▸ GIVEN INSTRUCTION
Copy the lines between the one holding "Viewport: 1024px width, 527px height." and the one holding "click(x=263, y=21)", inclusive, keeping every character the same.

## Begin

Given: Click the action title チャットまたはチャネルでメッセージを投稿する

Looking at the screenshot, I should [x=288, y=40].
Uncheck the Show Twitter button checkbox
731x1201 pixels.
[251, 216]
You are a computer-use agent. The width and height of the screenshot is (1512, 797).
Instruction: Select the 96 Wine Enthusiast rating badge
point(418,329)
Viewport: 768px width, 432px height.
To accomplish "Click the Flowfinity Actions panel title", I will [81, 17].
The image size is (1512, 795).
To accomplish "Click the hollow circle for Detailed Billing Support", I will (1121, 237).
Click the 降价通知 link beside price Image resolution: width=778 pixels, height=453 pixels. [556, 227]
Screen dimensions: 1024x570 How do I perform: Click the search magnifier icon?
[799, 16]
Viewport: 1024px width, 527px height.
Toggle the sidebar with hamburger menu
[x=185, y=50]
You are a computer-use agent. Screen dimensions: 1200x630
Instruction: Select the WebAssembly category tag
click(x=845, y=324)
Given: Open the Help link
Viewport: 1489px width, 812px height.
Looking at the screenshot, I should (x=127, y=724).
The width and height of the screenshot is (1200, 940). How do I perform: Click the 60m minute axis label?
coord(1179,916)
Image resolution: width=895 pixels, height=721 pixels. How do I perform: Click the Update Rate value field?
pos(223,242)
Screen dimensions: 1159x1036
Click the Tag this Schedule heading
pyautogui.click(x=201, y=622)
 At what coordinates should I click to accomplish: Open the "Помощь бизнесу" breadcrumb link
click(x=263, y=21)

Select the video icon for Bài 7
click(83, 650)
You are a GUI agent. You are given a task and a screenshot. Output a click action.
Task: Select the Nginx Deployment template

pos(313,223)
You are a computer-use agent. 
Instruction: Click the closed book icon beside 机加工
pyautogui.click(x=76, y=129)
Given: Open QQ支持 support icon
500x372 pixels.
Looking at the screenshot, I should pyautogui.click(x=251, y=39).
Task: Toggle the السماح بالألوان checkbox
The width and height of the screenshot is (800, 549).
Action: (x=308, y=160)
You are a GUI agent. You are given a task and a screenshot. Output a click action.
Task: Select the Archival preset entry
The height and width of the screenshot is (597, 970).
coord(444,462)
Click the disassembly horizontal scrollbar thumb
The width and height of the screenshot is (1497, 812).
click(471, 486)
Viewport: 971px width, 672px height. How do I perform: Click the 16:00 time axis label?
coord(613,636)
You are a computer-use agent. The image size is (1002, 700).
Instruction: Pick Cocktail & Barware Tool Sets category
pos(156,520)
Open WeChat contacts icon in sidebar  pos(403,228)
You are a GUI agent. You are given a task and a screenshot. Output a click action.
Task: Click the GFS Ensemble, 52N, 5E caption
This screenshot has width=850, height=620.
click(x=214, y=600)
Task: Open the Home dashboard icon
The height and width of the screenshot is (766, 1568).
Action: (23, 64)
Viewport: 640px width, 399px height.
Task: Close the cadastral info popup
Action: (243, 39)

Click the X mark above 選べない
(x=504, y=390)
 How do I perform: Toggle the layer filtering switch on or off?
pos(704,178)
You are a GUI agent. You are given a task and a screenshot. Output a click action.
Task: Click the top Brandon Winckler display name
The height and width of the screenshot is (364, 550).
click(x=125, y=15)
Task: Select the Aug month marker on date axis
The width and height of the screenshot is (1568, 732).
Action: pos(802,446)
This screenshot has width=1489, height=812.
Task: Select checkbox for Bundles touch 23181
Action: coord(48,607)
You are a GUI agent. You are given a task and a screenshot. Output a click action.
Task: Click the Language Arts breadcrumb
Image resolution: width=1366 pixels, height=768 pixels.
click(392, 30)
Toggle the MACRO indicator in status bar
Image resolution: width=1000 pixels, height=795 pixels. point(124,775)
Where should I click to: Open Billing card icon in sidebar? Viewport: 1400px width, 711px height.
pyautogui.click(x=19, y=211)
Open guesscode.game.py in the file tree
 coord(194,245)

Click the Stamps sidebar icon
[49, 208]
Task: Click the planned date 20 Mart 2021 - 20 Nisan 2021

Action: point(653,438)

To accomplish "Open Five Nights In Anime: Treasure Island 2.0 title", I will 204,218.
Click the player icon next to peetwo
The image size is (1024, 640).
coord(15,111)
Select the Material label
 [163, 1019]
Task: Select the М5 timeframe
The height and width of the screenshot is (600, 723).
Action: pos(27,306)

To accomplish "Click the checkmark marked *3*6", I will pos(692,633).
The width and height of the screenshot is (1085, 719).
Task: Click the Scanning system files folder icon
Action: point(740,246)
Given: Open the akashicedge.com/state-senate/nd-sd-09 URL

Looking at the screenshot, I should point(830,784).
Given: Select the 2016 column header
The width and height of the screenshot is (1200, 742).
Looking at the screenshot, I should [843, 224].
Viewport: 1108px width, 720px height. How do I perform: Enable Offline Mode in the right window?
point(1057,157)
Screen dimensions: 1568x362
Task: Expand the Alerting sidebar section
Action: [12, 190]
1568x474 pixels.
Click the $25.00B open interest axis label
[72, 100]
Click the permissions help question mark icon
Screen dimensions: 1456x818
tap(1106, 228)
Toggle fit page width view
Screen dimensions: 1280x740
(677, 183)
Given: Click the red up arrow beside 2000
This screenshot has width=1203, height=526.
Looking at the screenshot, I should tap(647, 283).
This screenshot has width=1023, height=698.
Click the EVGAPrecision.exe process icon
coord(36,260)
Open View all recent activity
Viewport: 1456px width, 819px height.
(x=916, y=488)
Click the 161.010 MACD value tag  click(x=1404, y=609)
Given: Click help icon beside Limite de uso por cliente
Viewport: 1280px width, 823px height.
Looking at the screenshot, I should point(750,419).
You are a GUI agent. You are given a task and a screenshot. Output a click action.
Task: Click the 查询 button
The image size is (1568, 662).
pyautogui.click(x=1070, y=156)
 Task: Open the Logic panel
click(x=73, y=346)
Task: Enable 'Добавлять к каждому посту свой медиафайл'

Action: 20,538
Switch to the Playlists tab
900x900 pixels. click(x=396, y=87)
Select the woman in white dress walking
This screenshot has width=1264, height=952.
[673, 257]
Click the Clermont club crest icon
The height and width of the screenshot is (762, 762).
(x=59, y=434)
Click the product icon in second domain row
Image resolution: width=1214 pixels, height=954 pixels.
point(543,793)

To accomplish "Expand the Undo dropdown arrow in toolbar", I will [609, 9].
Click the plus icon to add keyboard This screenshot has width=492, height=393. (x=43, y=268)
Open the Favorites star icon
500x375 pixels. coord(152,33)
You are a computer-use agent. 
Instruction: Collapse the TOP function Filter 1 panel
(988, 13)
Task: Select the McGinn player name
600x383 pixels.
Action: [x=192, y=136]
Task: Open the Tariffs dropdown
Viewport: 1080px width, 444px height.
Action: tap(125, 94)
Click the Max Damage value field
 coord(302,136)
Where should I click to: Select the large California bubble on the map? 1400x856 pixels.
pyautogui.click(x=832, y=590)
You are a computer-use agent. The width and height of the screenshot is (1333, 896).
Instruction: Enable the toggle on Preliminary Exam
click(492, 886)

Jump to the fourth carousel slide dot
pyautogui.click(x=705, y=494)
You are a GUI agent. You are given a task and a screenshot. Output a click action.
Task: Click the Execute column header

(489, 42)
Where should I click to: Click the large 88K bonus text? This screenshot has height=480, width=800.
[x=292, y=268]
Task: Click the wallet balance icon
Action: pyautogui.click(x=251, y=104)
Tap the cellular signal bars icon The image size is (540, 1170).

## End

▸ SOLUTION
Viewport: 1024px width, 527px height.
Toggle the sidebar with hamburger menu
[x=185, y=50]
You are a computer-use agent. Screen dimensions: 1200x630
Instruction: Select the WebAssembly category tag
click(x=845, y=324)
Given: Open the Help link
Viewport: 1489px width, 812px height.
Looking at the screenshot, I should (x=127, y=724).
The width and height of the screenshot is (1200, 940). How do I perform: Click the 60m minute axis label?
coord(1179,916)
Image resolution: width=895 pixels, height=721 pixels. How do I perform: Click the Update Rate value field?
pos(223,242)
Screen dimensions: 1159x1036
Click the Tag this Schedule heading
pyautogui.click(x=201, y=622)
 At what coordinates should I click to accomplish: Open the "Помощь бизнесу" breadcrumb link
click(x=263, y=21)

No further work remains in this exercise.